- Dataset rows -
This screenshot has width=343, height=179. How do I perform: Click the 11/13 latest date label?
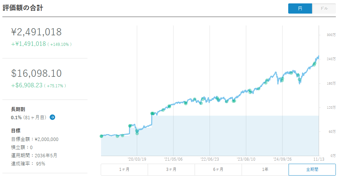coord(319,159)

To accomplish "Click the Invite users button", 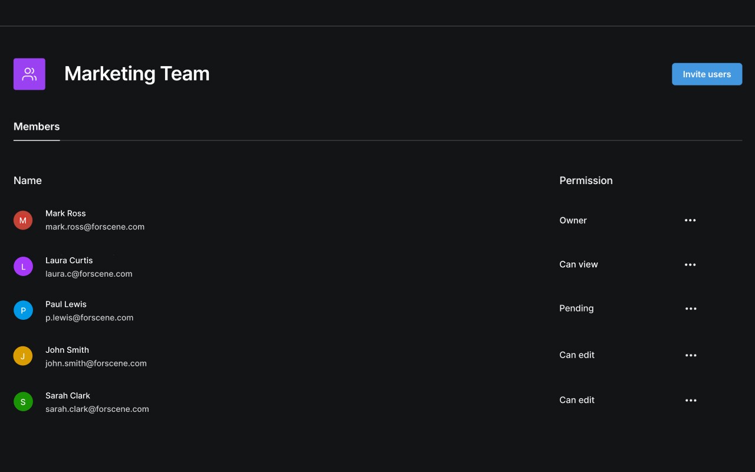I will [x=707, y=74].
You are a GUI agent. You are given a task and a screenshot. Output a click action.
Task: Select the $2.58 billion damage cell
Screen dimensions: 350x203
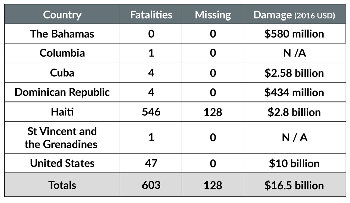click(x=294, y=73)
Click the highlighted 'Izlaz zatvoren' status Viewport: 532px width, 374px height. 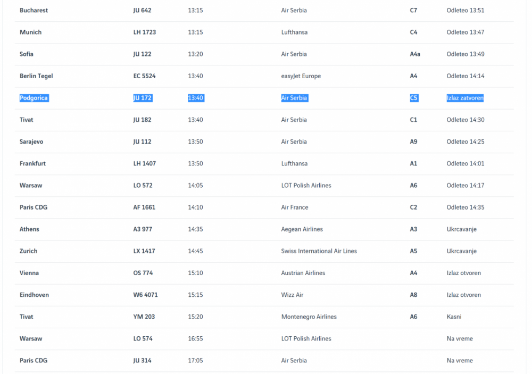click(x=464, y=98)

- Task objective -
Count the lines in the items above that contain the string "screenshot". Give only the number.

- Task response -
2